## start SOURCE EXCERPT
# QO breaker in a 4 11/16 box and plate



## Shockdoc (Mar 4, 2010)

I noticed that thing up high in the rafters feeding a drop at HD, it had a cust5om 5" blank plate with a cutout for a SP QO breaker. Has anyone seen one or has a part # ?


----------



## jza (Oct 31, 2009)

Yup, part number is QO-H4CK


----------



## drumnut08 (Sep 23, 2012)

Shockdoc said:


> I noticed that thing up high in the rafters feeding a drop at HD, it had a cust5om 5" blank plate with a cutout for a SP QO breaker. Has anyone seen one or has a part # ?


Sounds custom , lol ! I once found a bunch of breakers added to a panel in a church . There were vertical slots cut in the dead front for these things . Took the cover off and found the breakers clipped onto rail that was rigged and then jumper wires ( 10's and 12's ) tapped onto the bus bar , lol ! This was before camera phones , but it was one of the hackiest things I've ever seen . This was one of many reasons we re- did the service and distribution .


----------



## papaotis (Jun 8, 2013)

not a part # but their phone # is 1-800-we'll make it work


----------



## Shockdoc (Mar 4, 2010)
## end SOURCE EXCERPT
## start DATASET ENTRIES
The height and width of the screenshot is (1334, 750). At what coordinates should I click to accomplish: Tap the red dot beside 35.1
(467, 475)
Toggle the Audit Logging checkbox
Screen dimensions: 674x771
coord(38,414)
## end DATASET ENTRIES
## TASK INSTRUCTIONS
Answer these from the forum thread about the QO breaker:
(a) How wide was the custom blank plate Shockdoc noticed?
(b) What part number did jza give?
(c) In what kind of building did drumnut08 find breakers added to a panel?

## RESULT
(a) 5"
(b) QO-H4CK
(c) A church